And c'mon all...very few patients are going to let you stick them on a weekly basis even tho it is SC. Try making that switch in a clinic with patients who've been there for years. Efficacy doesn't really apply to the dialysis patient since the reason most of them are there in the first place is due to lack of responsible health care maintenance and non compliance. Sent from my iPhone using allnurses.com

I dunno about that. I was part of the transition at a clinic and we started to educate all of them over the course of a month. Some people were grumbling about the shot but they understood that it was better for them and they could be given lower doses. We only had one patient out of 60 that completely refused.

And although many of them still don't do a great job with their health management, many of them truly care about feeling the best they can. I can only think of a few patients that it really was their own fault. Many people are older, years of poorly controlled hypertension or diabetes can be simply lack of education, lack of understanding, or environment and life circumstances. Lots of patients take very good care of themselves with the help of their families and regular supervision with a doctor. So, I do not agree at all that we can clump dialysis patients into one large group where all patients act the same and don't care. That's not fair at all. If we believe that they don't care about themselves and there's no point to try, then we are doing a meaningless job. The people that truly don't care, don't live long. The ones that have been there for years are often the ones that care the most and follow doctors /nurses advice, take their meds, etc. Sure, they don't like changes, but they will get over it.
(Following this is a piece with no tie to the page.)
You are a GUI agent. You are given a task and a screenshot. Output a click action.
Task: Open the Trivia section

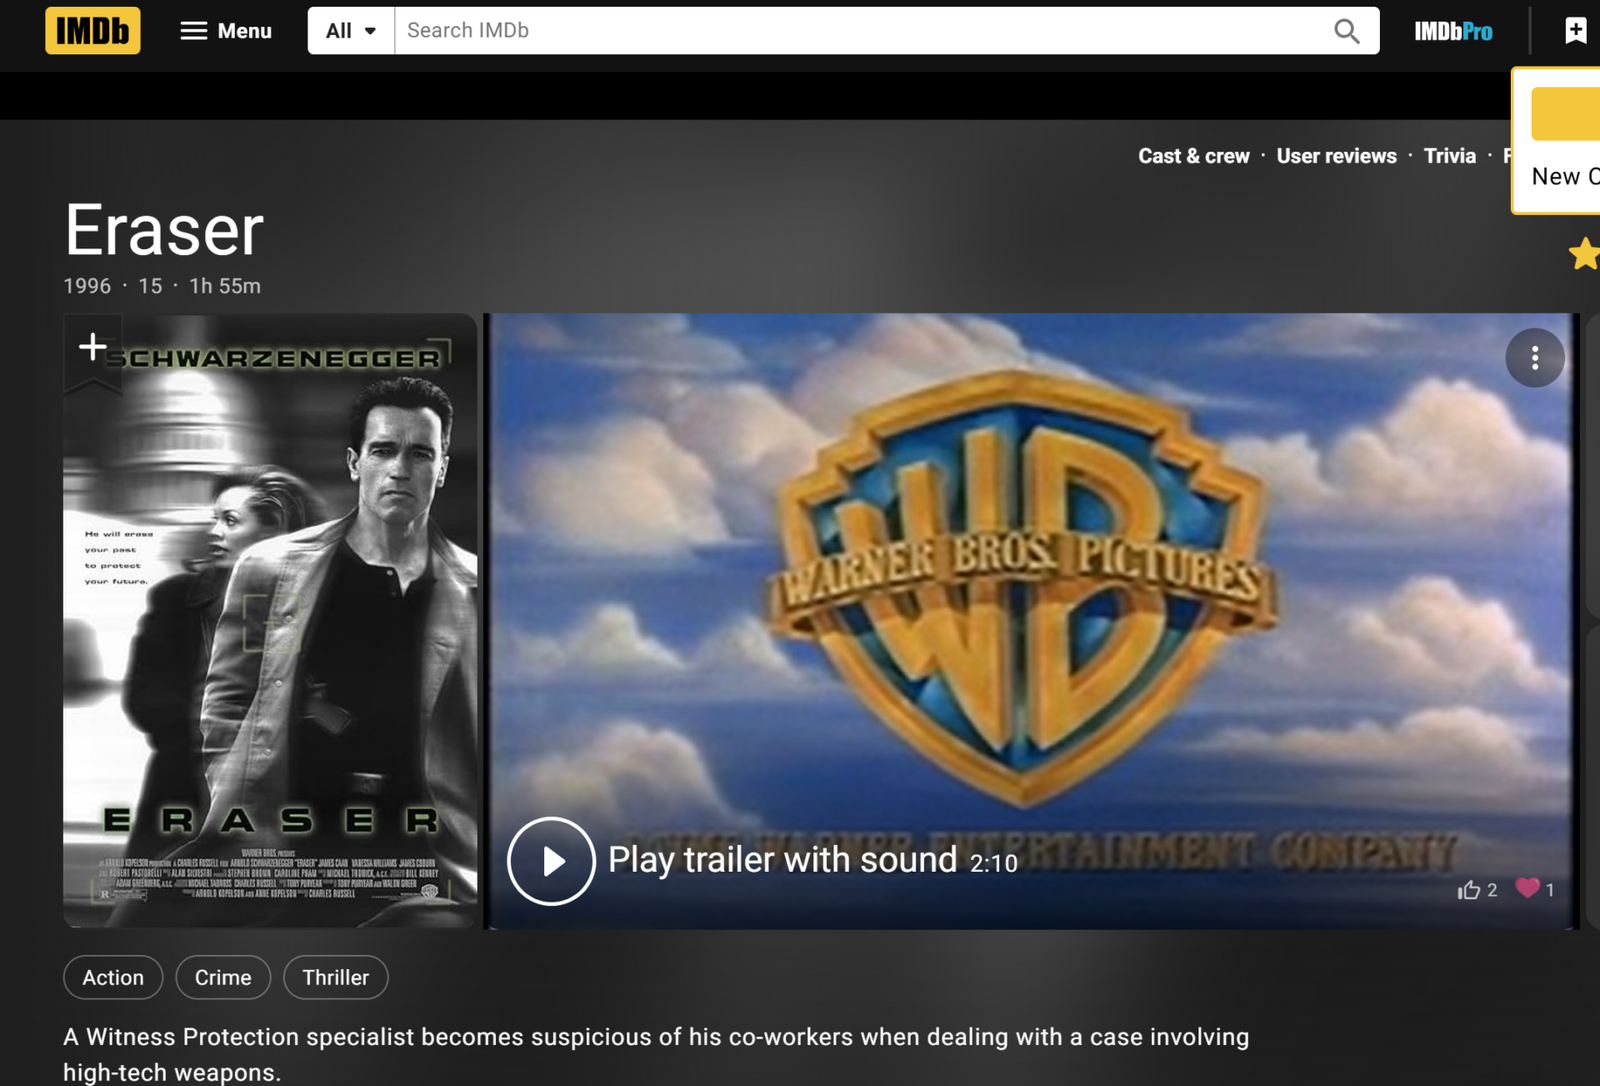pos(1449,156)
Specializes in ICU, previously Dialysis.

You said it in your post "htn, years of poorly controlled diabetes." That's my point. I care about my patients and I know that they want to live. But at the same time it's lack of responsibility to participate in their own health care or being accountable. HTN is preventable, manageable. Diabetes is preventable, manageable. Of course, there are always going to be those outliers. I'm not talking about those patients that lost kidney function due to other reasons beyond their control. But those two reasons make up the large majority of patients on dialysis.